Le ville romane nel territorio vesuviano

Vivere in villa al tempo dei romani: produttività e cultura
di Maria Cristina Napolitano - 03 Giugno 2014
stabia villa san marco, archeologia, scavi

Iniziamo la nostra visita dalla cittadina di Boscoreale (in treno: Circumvesuviana Napoli-Poggiomarino/fermata Boscoreale + bus loc. Villa Regina; in auto: autostrada A3 Napoli-Salerno/uscita Pompei Ovest o Torre Annunziata sud, seguire le indicazioni per l’Antiquarium), antico suburbio settentrionale di Pompei popolato da villae rusticae, le aziende agricole dell’antichità, in cui numerosi ambienti erano destinati allo stoccaggio e alla lavorazione dei prodotti dei campi.

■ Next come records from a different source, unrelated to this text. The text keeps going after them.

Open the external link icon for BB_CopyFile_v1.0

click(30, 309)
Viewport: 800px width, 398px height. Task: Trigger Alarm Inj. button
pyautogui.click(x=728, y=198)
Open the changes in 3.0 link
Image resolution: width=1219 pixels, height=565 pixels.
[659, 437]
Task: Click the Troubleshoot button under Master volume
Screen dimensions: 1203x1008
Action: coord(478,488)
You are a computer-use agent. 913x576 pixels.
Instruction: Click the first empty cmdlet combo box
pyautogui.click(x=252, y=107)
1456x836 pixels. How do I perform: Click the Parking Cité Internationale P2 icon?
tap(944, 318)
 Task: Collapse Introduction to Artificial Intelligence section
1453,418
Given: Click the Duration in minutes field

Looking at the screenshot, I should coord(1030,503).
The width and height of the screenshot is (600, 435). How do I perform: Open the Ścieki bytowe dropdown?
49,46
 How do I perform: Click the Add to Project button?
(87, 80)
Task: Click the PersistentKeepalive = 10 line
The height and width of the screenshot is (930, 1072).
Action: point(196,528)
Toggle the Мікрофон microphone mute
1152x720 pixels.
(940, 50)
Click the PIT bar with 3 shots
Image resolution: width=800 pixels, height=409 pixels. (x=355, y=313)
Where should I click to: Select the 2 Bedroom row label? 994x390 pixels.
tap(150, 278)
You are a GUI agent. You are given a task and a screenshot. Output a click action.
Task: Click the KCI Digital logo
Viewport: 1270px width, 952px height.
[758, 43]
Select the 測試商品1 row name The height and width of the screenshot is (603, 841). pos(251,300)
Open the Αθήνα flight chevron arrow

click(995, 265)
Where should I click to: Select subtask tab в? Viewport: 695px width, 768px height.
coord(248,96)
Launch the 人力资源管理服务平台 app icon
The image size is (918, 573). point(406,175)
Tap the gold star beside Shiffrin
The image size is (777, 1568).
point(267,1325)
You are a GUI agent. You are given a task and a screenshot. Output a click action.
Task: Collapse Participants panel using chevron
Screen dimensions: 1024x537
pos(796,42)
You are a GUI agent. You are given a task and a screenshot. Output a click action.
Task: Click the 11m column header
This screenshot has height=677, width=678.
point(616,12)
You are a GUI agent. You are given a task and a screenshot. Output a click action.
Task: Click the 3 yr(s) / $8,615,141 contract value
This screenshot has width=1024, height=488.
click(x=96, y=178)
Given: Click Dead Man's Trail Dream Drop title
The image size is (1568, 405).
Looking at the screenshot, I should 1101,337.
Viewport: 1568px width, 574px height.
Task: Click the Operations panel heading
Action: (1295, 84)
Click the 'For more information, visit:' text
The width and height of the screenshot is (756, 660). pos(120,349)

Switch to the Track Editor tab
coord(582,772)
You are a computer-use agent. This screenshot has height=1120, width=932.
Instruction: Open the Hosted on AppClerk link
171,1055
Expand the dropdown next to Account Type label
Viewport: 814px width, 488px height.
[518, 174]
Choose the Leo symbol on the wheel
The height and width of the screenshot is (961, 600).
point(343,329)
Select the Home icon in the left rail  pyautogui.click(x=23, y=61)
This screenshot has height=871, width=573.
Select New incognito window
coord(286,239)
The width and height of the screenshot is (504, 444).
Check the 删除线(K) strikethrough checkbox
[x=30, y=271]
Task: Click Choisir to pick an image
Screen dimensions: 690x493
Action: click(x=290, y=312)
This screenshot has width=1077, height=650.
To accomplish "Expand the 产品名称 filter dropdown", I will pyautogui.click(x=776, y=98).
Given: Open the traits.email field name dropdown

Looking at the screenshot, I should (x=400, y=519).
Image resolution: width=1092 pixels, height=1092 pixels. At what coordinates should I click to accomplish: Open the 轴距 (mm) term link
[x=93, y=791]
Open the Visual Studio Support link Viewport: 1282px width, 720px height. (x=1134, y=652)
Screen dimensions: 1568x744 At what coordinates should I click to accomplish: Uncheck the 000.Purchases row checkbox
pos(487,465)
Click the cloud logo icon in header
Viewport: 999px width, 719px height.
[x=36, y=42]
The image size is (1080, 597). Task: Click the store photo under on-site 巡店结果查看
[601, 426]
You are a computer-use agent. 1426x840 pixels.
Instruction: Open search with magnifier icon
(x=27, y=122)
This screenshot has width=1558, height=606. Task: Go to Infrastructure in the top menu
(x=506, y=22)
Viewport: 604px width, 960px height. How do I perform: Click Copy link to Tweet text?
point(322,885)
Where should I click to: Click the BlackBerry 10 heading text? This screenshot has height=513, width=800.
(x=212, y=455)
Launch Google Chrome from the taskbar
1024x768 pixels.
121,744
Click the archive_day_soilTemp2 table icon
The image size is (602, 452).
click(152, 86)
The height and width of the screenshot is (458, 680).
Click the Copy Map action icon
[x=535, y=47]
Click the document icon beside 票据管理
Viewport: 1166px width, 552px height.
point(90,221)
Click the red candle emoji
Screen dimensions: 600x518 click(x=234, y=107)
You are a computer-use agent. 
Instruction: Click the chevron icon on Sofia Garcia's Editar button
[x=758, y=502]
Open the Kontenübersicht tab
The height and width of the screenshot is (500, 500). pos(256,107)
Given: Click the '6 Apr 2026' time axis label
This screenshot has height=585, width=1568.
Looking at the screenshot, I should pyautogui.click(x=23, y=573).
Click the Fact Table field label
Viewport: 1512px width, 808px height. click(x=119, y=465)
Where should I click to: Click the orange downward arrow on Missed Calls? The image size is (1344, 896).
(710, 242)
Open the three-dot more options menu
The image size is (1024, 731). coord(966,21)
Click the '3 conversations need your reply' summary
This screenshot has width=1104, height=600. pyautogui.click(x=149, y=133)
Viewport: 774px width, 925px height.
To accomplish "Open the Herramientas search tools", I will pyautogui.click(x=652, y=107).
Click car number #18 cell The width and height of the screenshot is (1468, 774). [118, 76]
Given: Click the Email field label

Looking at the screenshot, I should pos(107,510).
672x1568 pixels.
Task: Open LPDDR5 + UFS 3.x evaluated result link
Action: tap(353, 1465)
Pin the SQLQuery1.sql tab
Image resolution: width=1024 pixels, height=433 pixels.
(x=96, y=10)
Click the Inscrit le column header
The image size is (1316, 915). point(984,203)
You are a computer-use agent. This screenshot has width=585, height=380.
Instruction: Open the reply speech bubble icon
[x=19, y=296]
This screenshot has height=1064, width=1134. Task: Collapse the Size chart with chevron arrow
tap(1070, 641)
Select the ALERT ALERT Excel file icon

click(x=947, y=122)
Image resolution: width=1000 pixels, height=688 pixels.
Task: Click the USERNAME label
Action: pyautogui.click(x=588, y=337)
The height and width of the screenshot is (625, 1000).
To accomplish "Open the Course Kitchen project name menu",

In tutta l’area archeologica sono state individuate circa una trentina di impianti rustici, di cui uno solo oggi è in luce e visitabile: la Villa della Regina, risalente alla metà del I sec. a.C. e dedicato alla produzione di vino.

Si consiglia la visita all’Antiquarium adiacente alla villa, in cui sarà possibile ammirare, tra gli altri, i reperti provenienti dalle ville del territorio; si segnalano in particolare i reperti della Villa della Pisanella (in cui fu rinvenuto il famoso corredo di argenterie oggi quasi interamente al Louvre) e della Villa di Publius Fannius Synistor (da cui provengono alcune delle più celebri pitture dell’antichità, oggi in parte al MANN o al Metropolitan di New York).

Da Boscoreale rimettiamoci in cammino verso Oplontis, l’attuale Torre Annunziata (a circa 2 km di distanza: in Circumvesuviana: linea Napoli-Sorrento, fermata Torre Annunziata/Oplontis; linea Napoli-Poggiomarino, fermata Torre Annunziata/Oplontis; in auto: proseguire sull’A3, uscita Torre Annunziata sud), e dirigiamoci verso la Villa di Poppea, seconda tappa del nostro itinerario.

La villa è ritenuta di proprietà di Poppea Sabina, seconda moglie di Nerone, sulla base del rinvenimento di un graffito parietale menzionante Beryllos, personaggio della corte neroniana e dalla presenza del nome del servo di Poppea, Secundus, su un’anfora vinaria e su un piatto. Secondo un’altra interpretazione appartenne a M. Pupius Piso Frugi Calpurnianus, console nel 61 a.C. Qualunque sia stato il suo proprietario siamo di fronte alla più vasta villa suburbana di epoca romana finora conosciuta. La struttura presenta delle parti di maggiore antichità databili al I sec. a.C. e delle zone interessate da lavori di restauro negli ultimi anni di vita dell’abitazione, sepolta dall’eruzione del Vesuvio del 79 d.C. Ci raccomandiamo di soffermarvi sulle pitture parietali che riproducono finte architetture e fughe prospettiche, esempio eccellente delle mirabolanti finzioni sceniche dell’arte pittorica romana.

Ed ora in cammino verso Stabiae (l’odierna Castellammare di Stabia; Circumvesuviana: fermata di via Nocera + Bus 1 rosso; in auto: A3 uscita C.mare direzione Varano, Via Passeggiata Archeologica).

Le ville si sviluppavano lungo il pianoro della collina di Varano, in armonia col paesaggio, con lo scopo di godere a pieno del meraviglioso panorama del golfo di Napoli. Il paesaggio viene “incorniciato” dalle architetture che si aprono su di esso: finestre, stanze da pranzo e di soggiorno riflettono un bisogno romantico di ricongiungersi con la natura. In questo sito sarà possibile visitare tre complessi residenziali di notevoli dimensioni e di grande pregio artistico: la villa San Marco, la Villa di Arianna e il c.d. Secondo Complesso.

Lasciamo Stabiae per dirigerci in penisola sorrentina, nel piccolo paese di Piano di Sorrento (Circumvesuviana: fermata di Piano; in auto: Statale Sorrentina 145), per visitare il Museo Archeologico Territoriale della Penisola Sorrentina “George Vallet”.

Particolarmente piacevole sarà osservare, se viaggiamo in macchina, il paesaggio costiero, uno dei più interessanti d’Italia per la vegetazione e i caratteristici banchi tufacei sporgenti sul mare.

Una volta giunti a Piano, proseguire verso Villa Fondi di Sangro, sede del museo e ultima tappa del nostro itinerario, in cui una sezione è dedicata alle ville marittime che costellavano la zona tra il I sec. a.C. e il I sec. d.C. Vale la pena fermarsi a girovagare all’interno del giardino parte del complesso architettonico neoclassico di Villa Fondi che ospita anche il ninfeo a mosaico di Marina della Lobra.